Village in Wiltshire, England

Brixton Deverill is a small village and civil parish about 4 mi south of Warminster in Wiltshire, England.

The parish is in the Deverill Valley which carries the upper waters of the River Wylye. The six villages of the valley – Kingston Deverill, Monkton Deverill, Brixton, Hill Deverill, Longbridge Deverill and Crockerton – are known as the Deverills.

== History ==
There was a Roman road on Pertwood Down, about 2 km south-east of the village. The remains of a large Roman villa were discovered during the laying of a cable in a garden in the village in 2015. Subsequent excavations by archaeologists from Historic England and The Salisbury Museum found a mosaic floor from the mid-4th century, belonging to a grand villa arranged around three sides of a courtyard. A Roman stone coffin, suitable for a child, which was being used as a plant pot, was also found.

In 1086, Domesday Book recorded a settlement called Devrel with 25 households, a church and a mill, on land held by the Abbey of Bec-Hellouin, Normandy. The lord in 1068 had been the Saxon Brictric, resulting in the 'Brixton' prefix to the placename. The abbey lost control of the estate during the wars with France, and in the 1440s Brixton was granted to King's College, Cambridge, who held it until 1941.
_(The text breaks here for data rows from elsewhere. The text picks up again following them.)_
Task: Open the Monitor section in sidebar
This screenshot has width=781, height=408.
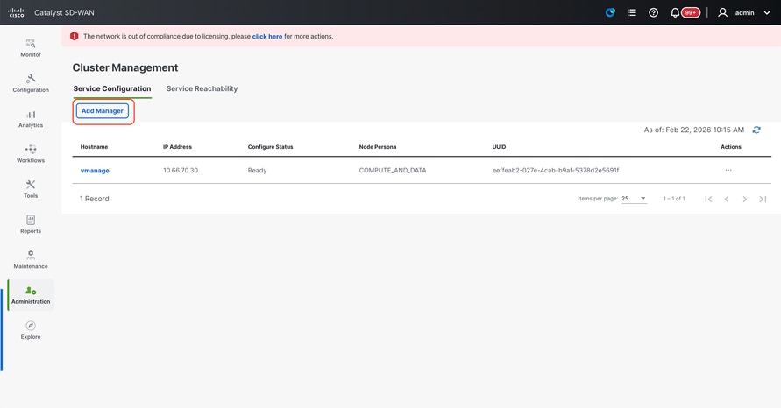Action: (31, 47)
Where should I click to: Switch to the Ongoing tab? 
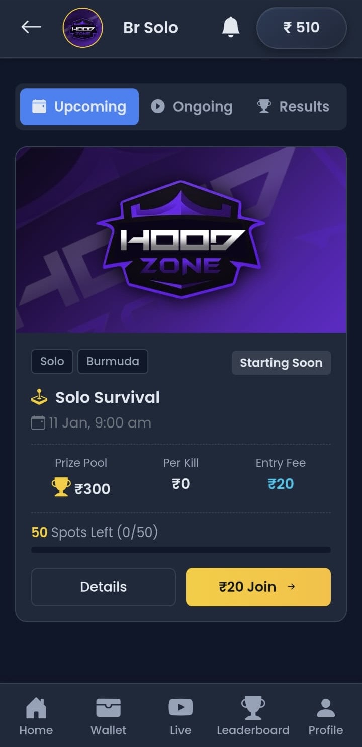point(192,106)
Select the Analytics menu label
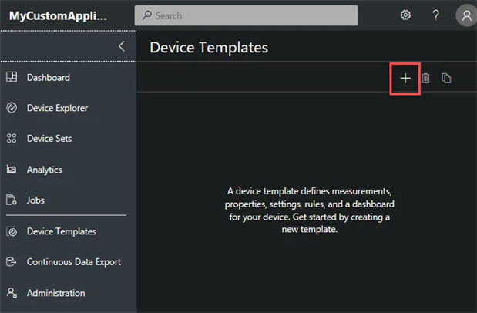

The Manor, immediately north of the church, has a 15th-century house at its core and was much enlarged in the 17th and 18th centuries; a 15th-century stone exterior doorway is now internal. The south-east block has an 18th-century staircase described as "good" by Julian Orbach.

17th-century buildings include (south of the village) George's Barn, a pair of semi-detached cottages extended on both sides in the 18th century, all with thatched roofs.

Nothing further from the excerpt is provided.